**Problem details:** Everything from the line that holds "営業時間・アクセス (74, 1554)" through the end of the data below should be output exactly, both ends included.

________________________________________

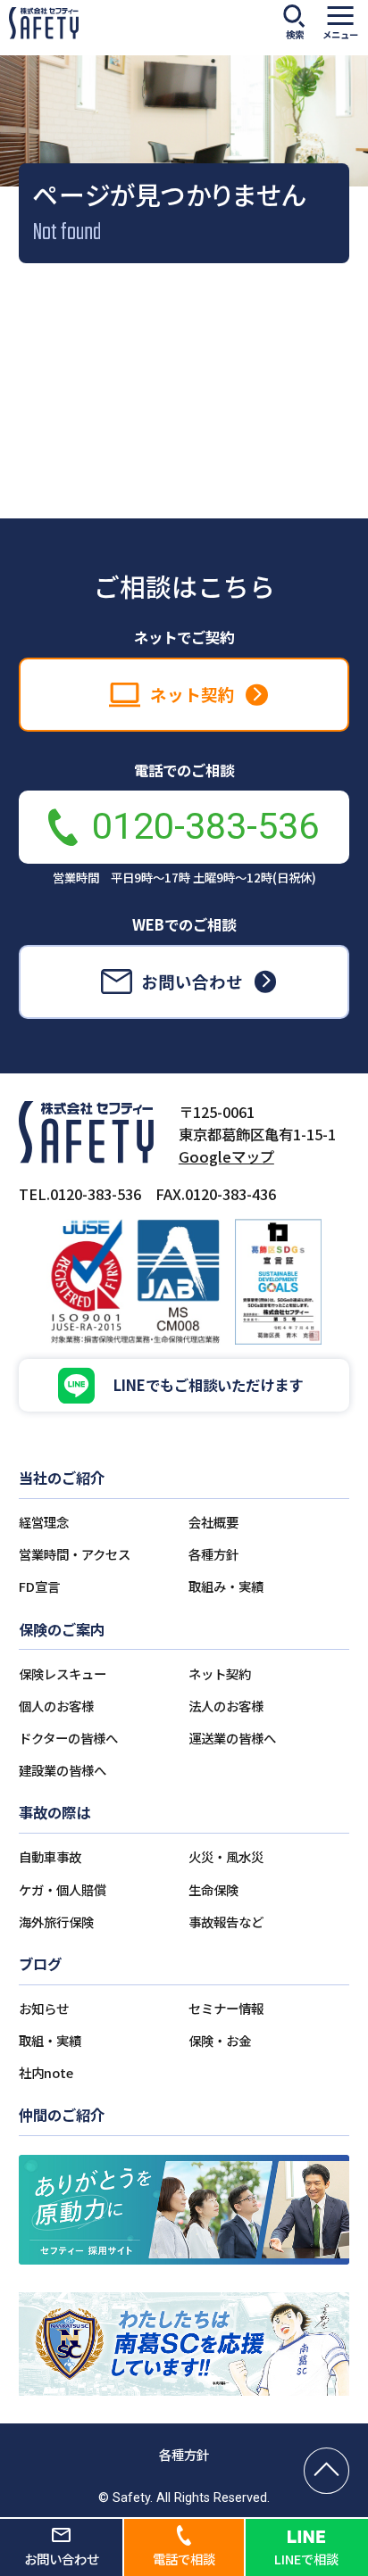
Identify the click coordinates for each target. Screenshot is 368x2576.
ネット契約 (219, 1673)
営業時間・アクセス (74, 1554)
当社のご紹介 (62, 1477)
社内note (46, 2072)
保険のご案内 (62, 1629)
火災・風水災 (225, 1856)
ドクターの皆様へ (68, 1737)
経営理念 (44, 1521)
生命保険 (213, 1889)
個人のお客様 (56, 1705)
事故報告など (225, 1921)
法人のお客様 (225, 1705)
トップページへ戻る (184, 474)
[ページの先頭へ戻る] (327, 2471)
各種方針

________________________________________

**Task output:**
営業時間・アクセス (74, 1554)
当社のご紹介 (62, 1477)
社内note (46, 2072)
保険のご案内 (62, 1629)
火災・風水災 (225, 1856)
ドクターの皆様へ (68, 1737)
経営理念 (44, 1521)
生命保険 (213, 1889)
個人のお客様 (56, 1705)
事故報告など (225, 1921)
法人のお客様 (225, 1705)
トップページへ戻る (184, 474)
[ページの先頭へ戻る] (327, 2471)
各種方針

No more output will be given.